(Lines for finding words and elements)
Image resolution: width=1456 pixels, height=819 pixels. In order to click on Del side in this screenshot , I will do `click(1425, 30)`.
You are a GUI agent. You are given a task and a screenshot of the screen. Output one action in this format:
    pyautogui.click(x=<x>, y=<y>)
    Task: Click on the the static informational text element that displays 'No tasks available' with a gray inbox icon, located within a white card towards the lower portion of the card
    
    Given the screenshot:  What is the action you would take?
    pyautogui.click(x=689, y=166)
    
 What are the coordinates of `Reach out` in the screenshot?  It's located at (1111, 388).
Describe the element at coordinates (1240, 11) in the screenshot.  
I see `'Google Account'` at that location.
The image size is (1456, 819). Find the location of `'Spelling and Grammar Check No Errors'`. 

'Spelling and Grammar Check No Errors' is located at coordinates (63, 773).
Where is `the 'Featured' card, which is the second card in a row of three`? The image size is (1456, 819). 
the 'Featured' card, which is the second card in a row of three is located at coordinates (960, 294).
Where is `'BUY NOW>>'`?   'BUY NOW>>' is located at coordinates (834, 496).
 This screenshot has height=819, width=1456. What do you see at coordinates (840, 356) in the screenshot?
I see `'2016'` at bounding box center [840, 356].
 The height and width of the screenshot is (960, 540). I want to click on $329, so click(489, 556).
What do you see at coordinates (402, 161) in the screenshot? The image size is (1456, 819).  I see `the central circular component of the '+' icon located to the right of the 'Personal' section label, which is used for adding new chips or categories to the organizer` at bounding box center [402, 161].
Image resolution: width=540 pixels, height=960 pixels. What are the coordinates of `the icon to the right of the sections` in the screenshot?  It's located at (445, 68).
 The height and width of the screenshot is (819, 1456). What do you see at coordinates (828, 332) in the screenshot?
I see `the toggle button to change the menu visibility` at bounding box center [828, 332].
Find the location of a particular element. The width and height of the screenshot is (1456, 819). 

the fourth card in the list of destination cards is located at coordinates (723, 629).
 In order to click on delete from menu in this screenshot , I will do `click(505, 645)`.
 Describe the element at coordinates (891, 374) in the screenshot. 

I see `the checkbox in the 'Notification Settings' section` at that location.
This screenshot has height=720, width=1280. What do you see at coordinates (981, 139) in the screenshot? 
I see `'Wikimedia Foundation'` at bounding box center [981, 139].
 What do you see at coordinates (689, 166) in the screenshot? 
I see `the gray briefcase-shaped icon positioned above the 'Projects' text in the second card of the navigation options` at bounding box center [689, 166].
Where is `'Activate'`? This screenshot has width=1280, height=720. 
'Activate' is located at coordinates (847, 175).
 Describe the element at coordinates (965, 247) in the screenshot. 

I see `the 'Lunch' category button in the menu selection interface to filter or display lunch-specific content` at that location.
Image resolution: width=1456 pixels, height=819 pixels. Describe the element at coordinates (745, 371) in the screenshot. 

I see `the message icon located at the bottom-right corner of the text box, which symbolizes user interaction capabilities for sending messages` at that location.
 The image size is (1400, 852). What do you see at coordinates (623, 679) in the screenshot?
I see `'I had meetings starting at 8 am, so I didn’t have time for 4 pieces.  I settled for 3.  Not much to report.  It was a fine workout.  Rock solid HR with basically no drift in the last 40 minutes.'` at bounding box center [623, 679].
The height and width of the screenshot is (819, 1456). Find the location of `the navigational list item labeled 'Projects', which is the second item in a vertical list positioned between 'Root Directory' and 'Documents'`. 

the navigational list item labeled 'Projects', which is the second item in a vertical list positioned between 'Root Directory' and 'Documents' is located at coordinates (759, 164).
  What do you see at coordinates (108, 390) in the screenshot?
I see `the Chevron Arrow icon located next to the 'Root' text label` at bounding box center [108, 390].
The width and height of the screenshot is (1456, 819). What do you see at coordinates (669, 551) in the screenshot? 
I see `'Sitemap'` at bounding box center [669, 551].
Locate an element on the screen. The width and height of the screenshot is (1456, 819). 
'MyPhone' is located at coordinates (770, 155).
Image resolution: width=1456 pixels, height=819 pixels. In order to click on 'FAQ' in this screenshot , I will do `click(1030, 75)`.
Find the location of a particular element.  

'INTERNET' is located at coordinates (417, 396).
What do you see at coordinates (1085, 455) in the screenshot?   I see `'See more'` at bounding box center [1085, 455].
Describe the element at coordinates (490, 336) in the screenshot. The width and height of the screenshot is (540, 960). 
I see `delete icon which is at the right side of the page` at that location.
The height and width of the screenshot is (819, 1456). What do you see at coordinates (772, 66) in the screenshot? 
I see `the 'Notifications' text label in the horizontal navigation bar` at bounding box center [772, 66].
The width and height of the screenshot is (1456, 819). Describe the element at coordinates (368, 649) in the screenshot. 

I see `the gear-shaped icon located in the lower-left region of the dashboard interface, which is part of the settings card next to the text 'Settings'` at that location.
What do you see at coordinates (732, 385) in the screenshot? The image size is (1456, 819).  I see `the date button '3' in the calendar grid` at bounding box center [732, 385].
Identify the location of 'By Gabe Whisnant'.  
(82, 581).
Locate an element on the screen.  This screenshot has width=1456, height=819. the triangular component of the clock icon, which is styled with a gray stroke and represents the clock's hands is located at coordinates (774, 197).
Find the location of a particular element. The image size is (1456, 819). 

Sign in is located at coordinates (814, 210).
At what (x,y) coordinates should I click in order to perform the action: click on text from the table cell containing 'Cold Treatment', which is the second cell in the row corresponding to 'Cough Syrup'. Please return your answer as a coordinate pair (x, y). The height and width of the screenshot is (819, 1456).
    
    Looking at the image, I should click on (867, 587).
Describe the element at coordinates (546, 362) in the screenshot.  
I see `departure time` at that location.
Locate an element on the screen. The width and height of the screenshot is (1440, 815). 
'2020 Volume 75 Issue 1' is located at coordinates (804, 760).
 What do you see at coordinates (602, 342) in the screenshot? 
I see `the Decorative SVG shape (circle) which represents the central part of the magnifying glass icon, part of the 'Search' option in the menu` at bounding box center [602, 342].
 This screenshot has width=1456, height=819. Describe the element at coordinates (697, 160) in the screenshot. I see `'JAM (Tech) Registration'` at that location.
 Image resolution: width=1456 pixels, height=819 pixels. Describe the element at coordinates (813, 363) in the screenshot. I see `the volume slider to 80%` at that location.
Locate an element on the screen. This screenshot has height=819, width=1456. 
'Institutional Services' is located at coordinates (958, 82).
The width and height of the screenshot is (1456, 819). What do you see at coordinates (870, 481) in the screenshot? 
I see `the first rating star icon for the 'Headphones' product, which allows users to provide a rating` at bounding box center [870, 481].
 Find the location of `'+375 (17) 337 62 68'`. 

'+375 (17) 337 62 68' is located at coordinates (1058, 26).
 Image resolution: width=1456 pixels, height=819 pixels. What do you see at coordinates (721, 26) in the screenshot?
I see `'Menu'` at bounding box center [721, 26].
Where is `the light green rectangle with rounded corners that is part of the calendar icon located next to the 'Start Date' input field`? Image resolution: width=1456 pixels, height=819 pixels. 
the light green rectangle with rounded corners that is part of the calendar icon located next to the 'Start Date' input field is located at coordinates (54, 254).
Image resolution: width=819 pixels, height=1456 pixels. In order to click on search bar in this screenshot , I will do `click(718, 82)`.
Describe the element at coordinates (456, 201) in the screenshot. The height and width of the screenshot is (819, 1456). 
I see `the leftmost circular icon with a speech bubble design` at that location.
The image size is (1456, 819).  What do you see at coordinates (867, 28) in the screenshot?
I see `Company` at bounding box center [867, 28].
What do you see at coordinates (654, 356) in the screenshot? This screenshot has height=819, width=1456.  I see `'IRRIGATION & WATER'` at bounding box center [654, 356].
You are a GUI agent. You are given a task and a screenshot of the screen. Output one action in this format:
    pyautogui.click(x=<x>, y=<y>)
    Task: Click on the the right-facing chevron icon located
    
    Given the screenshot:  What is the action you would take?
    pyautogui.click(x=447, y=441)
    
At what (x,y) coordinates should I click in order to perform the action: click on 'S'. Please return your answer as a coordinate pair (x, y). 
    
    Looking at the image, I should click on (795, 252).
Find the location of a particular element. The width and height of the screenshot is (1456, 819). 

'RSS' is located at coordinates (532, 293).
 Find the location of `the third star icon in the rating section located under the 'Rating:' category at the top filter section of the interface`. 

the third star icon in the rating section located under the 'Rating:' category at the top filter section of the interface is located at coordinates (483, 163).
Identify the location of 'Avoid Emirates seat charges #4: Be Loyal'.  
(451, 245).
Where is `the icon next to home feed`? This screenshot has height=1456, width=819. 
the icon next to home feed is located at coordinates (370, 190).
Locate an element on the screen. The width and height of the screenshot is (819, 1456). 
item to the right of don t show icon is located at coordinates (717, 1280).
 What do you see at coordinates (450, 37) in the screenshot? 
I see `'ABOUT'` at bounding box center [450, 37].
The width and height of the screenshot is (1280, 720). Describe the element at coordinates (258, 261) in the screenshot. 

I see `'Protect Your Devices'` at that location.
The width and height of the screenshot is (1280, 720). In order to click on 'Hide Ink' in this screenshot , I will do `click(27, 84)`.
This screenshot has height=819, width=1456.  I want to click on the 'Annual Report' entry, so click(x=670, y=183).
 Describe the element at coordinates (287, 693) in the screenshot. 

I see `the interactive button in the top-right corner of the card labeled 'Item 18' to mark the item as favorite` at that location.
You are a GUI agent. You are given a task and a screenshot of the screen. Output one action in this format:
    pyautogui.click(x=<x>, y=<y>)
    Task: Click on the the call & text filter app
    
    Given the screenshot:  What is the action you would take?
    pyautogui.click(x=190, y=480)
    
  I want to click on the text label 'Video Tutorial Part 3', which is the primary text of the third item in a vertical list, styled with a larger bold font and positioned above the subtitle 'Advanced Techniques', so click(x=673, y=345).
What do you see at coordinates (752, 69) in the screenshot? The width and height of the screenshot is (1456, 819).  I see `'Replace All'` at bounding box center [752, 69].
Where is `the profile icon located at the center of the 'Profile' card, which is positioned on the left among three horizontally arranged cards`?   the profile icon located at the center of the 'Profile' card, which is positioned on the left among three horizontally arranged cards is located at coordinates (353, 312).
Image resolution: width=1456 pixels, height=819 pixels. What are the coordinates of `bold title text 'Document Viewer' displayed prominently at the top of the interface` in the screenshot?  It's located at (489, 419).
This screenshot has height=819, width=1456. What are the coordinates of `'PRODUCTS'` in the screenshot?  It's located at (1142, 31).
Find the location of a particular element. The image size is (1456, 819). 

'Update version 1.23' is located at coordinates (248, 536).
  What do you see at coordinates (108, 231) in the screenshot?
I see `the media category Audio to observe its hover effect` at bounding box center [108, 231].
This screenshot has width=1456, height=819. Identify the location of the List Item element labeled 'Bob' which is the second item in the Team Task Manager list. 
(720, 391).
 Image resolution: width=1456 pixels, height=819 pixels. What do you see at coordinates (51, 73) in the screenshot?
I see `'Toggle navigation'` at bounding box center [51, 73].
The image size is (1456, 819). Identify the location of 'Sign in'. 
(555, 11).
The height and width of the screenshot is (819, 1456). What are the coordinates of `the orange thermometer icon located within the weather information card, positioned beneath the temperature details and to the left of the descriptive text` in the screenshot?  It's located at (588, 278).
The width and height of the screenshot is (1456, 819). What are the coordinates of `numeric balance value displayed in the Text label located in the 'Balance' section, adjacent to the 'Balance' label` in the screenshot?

### PROBLEM TO SOLVE
Copy out the lines above word for word, beginning with the line containing "What do you see at coordinates (732, 385)" and continuing through the line containing "Sign in is located at coordinates (814, 210).".

### THE RESPONSE
What do you see at coordinates (732, 385) in the screenshot? The image size is (1456, 819).  I see `the date button '3' in the calendar grid` at bounding box center [732, 385].
Identify the location of 'By Gabe Whisnant'.  
(82, 581).
Locate an element on the screen.  This screenshot has width=1456, height=819. the triangular component of the clock icon, which is styled with a gray stroke and represents the clock's hands is located at coordinates (774, 197).
Find the location of a particular element. The image size is (1456, 819). 

Sign in is located at coordinates (814, 210).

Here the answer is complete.